With a substantial amount of its workforce on strike in the area for the last year and a half, and the industry’s trend to shift work to third-party contractors as a cost saving measure, the IBEW has been documenting instances of Charter-badged commercial vehicles parked overnight behind a Far Rockaway florist shop or in residential neighborhoods, often with out-of-state license plates.

Charter officials deny those accusations, and claim at least 75% of its vendors and contractors are located within New York City.

When Kate Blumm, assistant commissioner of the New York City Department of Information Technology & Telecommunications (DoITT) confronted Charter officials about its possible use of out-of-state vendors, the response from Charter was less than reassuring.

“Once we started to probe, we realized that Charter was essentially making the argument that if you are a worker and you are doing work in the city, therefore, you are located in the city,” Blumm said during the March 13 episode of the “Blue Collar Buzz” podcast. “They pointed us to a Macmillan online dictionary definition of what the word ‘located’ means — and we kind of looked at ourselves and were scratching our heads — this is not the spirit and intent of this provision.

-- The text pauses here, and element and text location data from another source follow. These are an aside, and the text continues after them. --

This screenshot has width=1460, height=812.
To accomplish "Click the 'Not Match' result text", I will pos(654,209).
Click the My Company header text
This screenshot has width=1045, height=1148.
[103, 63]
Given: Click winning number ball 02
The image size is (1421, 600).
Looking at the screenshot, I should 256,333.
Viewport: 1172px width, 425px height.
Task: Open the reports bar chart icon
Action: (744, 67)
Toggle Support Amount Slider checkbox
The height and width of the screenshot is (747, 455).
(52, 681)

This provision says that Charter has to use best efforts to use vendors located in the city.”

As a result, the DoITT has pushed its franchise agreement audit one year earlier than normal, now scheduled to begin Sept. 1. The city’s concerns about Charter’s performance have been amplified at the state level by the New York Public Service Commission, which has hammered Charter executives for months about the company’s inability to meet its obligations under the 2016 Merger Order approving the takeover of Time Warner Cable.

“Not only has the company failed to meet its obligations to build out its cable system as required, it continues to make patently false and misleading claims to consumers that it has met those obligations without in any way acknowledging the findings of the Public Service Commission to the contrary,” said PSC Chairman John B. Rhodes. “Our patience with Charter has come to an end and now we must move to take much stronger actions.”

Mayor de Blasio

Backers of the cable co-op note many of those on their business plan development team have direct experience designing, surveying, building, and maintaining the existing Spectrum cable system originally owned by Time Warner Cable.

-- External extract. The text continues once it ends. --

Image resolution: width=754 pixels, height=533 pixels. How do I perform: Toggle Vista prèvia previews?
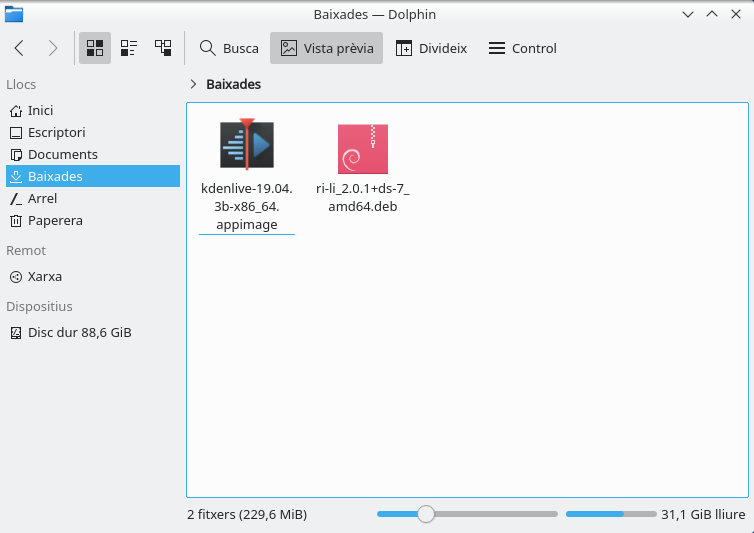point(327,48)
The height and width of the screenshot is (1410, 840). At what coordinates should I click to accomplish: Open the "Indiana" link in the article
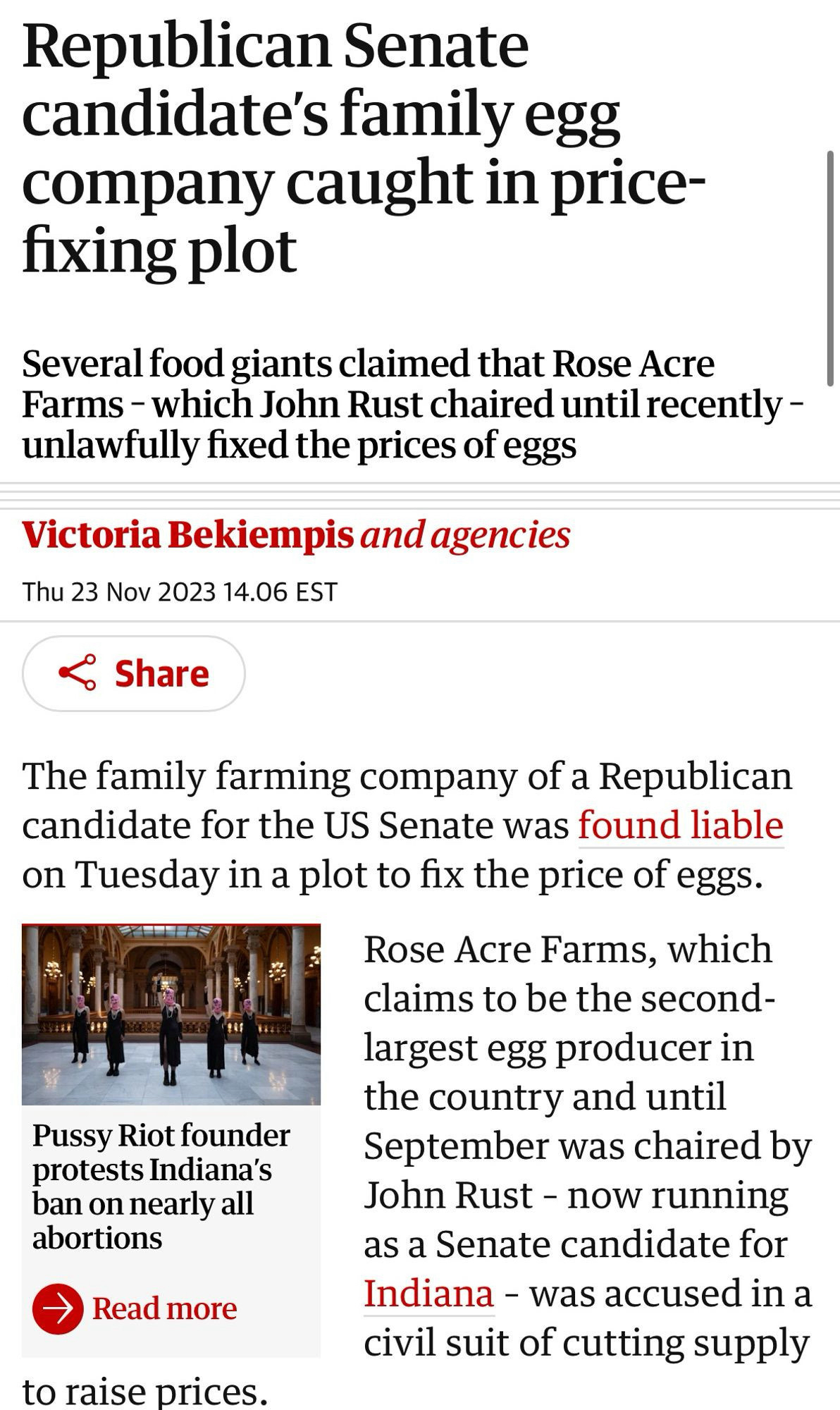pyautogui.click(x=428, y=1293)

“We know the system because we built it,” Walcott said. “The system was already crumbling and the infrastructure needed to be redone. This is something that’s going to have to get done anyway. We’re saying, instead of letting them do it, let’s start doing it and rebuilding it ourselves — the people that are actually going to build it anyway.”

Finding enough money to proceed will be the co-op’s biggest challenge. New York City officials, like Mayor Bill De Blasio, are in favor of more cable competition in spirit, but are careful not to commit themselves, or the sizable sums required if the group decides to begin building a competing system or bid to acquire the current Spectrum system. So far, the New York City Council has committed to gradually increasing financial support for the development and cultivation of worker cooperatives, starting with $1.2 million in 2015 and increasing to $2.2 million last year. A full-scale acquisition of the existing infrastructure owned by Charter in New York would likely run into the billions of dollars.

The group hopes public demand and dislike of Charter/Spectrum will force elected officials to get involved in the effort.